History

From the Vaults: Ramparts, April 1966

Ramparts was a well produced American magazine that suited the 1960s New Left. It was designed to be a serious magazine but it did promote Che Guevara, the Black Panthers and an assortment of other less than salubrious revolutionary heroes.  But it did more than that. It was the 1960s after all. Below I copy a small extract from a very long article that the magazine published in April 1966.

LSD: The Acid Test

Donovan Bess

Ramparts, Vol. 4, No. 12, April 1966, pp. 42-48.

…. During an LSD session, you are apt to feel like an explorer who has landed on Mars with no return fuel.  One San Francisco executive said that after ingesting 350 micrograms of LSD, plus about 300 micrograms of mescalin (which has a kindly effect): “The ceiling above me became a black sky filled with universes, red, white and blue, whirling at incredible speeds and interlocking with consummate accuracy.”…. Alan Harrington, writing of his LSD session, tells of heaven and hell, and reports that the outcome “provided an atheist with what can be described as a religious or anyway metaphysical insight, and this has not been dimmed.” Medical doctors and psychologists generally describe such adventures as hallucinations. Those who have been through it say, “I don’t care what you call it – it happened.”

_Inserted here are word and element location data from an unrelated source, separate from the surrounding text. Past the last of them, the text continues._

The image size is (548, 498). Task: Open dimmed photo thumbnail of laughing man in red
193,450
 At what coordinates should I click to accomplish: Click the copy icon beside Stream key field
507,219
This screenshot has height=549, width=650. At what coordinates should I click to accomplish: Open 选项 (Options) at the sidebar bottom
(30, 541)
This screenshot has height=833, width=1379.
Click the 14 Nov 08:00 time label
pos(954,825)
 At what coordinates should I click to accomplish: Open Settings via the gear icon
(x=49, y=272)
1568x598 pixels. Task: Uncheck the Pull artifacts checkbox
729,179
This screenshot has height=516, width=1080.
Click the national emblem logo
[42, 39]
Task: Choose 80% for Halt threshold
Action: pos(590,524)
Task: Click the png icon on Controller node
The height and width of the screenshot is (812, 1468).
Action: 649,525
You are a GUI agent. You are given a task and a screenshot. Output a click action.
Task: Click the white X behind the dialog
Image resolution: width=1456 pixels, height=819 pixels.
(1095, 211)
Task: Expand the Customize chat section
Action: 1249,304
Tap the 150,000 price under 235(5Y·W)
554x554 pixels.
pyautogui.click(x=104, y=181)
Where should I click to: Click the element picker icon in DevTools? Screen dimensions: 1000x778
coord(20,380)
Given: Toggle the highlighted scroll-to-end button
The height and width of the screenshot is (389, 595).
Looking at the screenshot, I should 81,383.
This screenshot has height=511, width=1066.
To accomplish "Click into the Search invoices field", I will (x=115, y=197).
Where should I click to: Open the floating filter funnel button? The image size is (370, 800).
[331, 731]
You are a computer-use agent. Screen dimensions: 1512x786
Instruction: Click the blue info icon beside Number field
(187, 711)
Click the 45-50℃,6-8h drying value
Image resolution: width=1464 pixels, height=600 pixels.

Some of the doubters seem to be upset by LSD’s capacity for letting people make themselves warm and loving. Take the case of the California physicist who sacrificed himself for science by taking LSD. He followed the orthodox procedure of having with him a guide – a man who had been on the psychedelic journey and therefore was not alarmed by behaviour that would seem eccentric to most people. The guide reported: “He went into LSD and was speechless for eight hours…. He ran smack into his essence and he was so overwhelmed and so amazed and disconcerted about what this brought home to him that he was simply unable to communicate.” When the physicist’s wife and daughter showed up at the end of the session, this man wept. He had never cried before, apparently, and he cried quietly for a long time.  He was taken to a motel with an LSD-sitter. After a few hours, he sent for a colleague from his office, “threw his arms around this guy and burst into tears.”….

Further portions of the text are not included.